In 1808 Cramer went into partnership with John Spear, whereupon the firm was renamed Cramer & Spear. In 1810 William Eichbaum Jr. became a partner after having served an apprenticeship of seven years, and the business became Cramer, Spear & Eichbaum. It kept this name until 1818, the year of the death of Elizabeth Cramer, Zadok's widow, when Eichbaum withdrew. The business later became Johnston & Stockton and lasted until 1850.

==Travels and death==
Cramer traveled extensively to gather information for The Navigator. He journeyed down the Ohio River in 1806, and he visited Kentucky in 1810. The New Orleans, built in Pittsburgh and launched in 1811, was the first steamboat on the western rivers of the United States; Cramer traveled on it twice from Natchez, Mississippi, to New Orleans, and included information about the steamboat and its river route in The Navigator.

Cramer's health suffered from his intense dedication to his work, and he became ill with tuberculosis. His physician recommended that he travel to Havana, Cuba, to improve his health, but on the way he died in Pensacola, Florida, on August 1, 1813. His body was buried there in an unmarked grave.

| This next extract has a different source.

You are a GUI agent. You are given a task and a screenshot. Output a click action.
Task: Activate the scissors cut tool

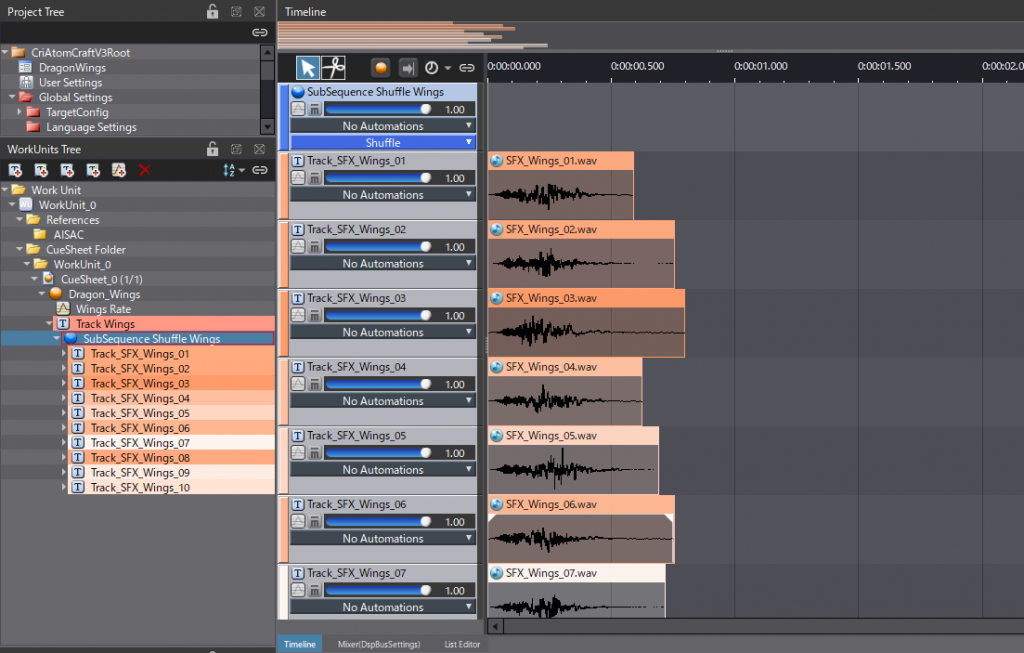pos(334,67)
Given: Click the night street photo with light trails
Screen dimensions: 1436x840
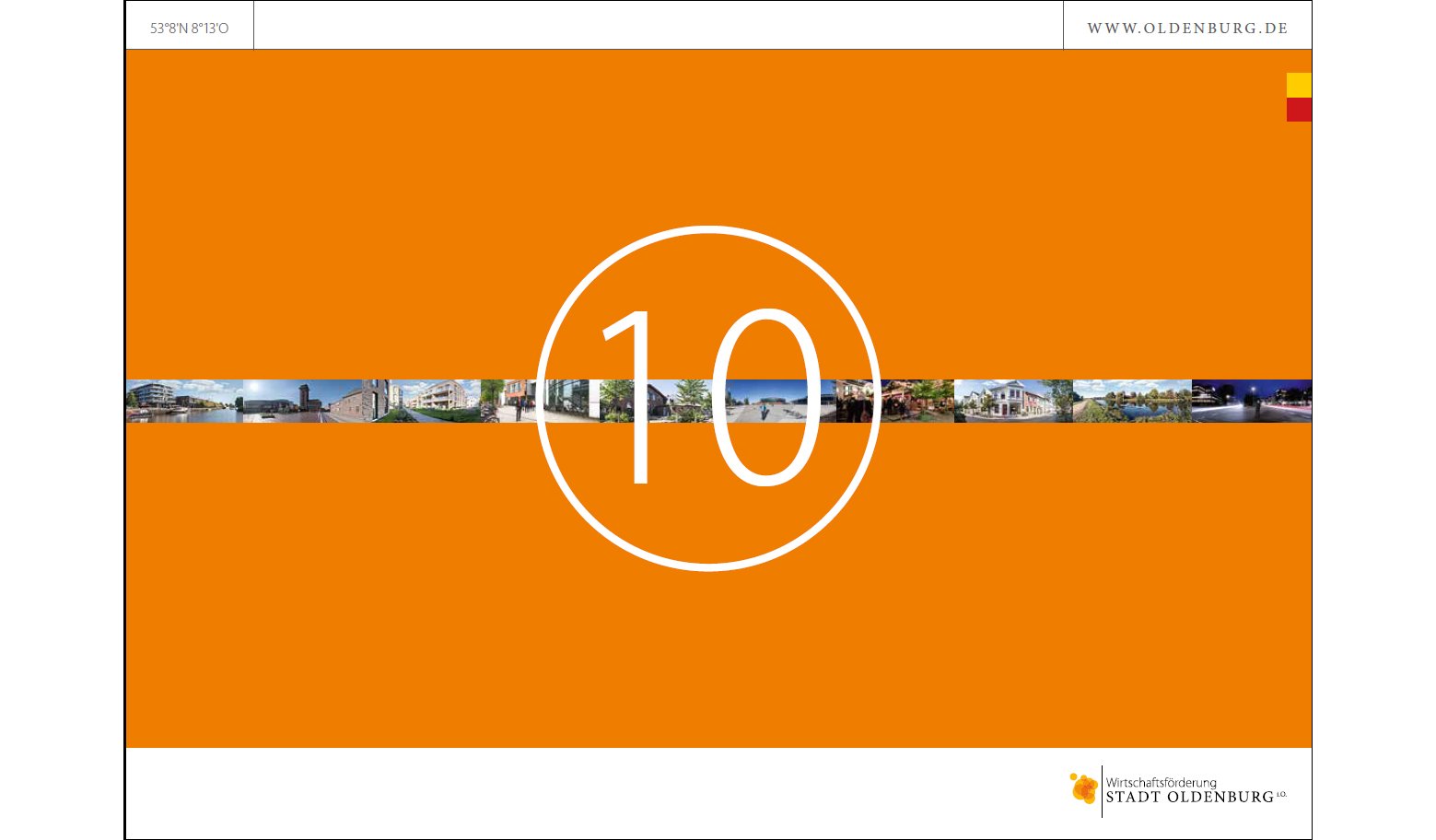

Cramer had been planning new business projects up to his death. His business was continued by his widow and his partners, who attempted to carry out his most cherished plan, the publication of a magazine. The first issue of The Western Gleaner or Repository for Arts, Sciences, and Literature, a monthly magazine of 64 pages, was published in December 1813. It ran until June 1814, when it was discontinued for financial reasons.